After a Pandemic Pause, ICE Resumes Deportation Arrests
LOS ANGELES — For Alicia Flores Gonzalez, Aug. 4 began like any other day. She dropped her little girl at day care and drove to work at a winery in the Sonoma Valley. But as she was parking her white Toyota Tacoma, she found herself surrounded by several armed men. “What happened? What did I do?” Ms. Flores recalled asking them.
“Hands up! Turn around,” ordered one of the men, who shackled her and escorted her to a van.
Six agents from Immigration and Customs Enforcement in three unmarked vehicles had been deployed to arrest her. Within 24 hours, the 43-year-old single mother of four U.S.-born children had been deported to Mexico. She had lived without legal permission in the United States for 27 years.

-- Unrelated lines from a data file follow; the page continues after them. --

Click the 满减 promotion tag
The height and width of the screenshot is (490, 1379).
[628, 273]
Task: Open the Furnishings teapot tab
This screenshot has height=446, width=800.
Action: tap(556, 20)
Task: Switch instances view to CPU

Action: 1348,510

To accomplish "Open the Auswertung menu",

Ms. Flores was seized during a new nationwide enforcement operation announced this month, the first large-scale arrests and deportations in the interior of the country since the coronavirus pandemic halted field operations for several months. Since mid-July, immigration agents have taken more than 2,000 people into custody from their homes, workplaces and other sites, including a post office, often after staking them out for days.
In Los Angeles, agents made 300 arrests. More than a thousand others were rounded up in New York, Atlanta and Phoenix, as well as in cities in Colorado, Idaho, Montana, Nevada, New Jersey, Utah and Wyoming.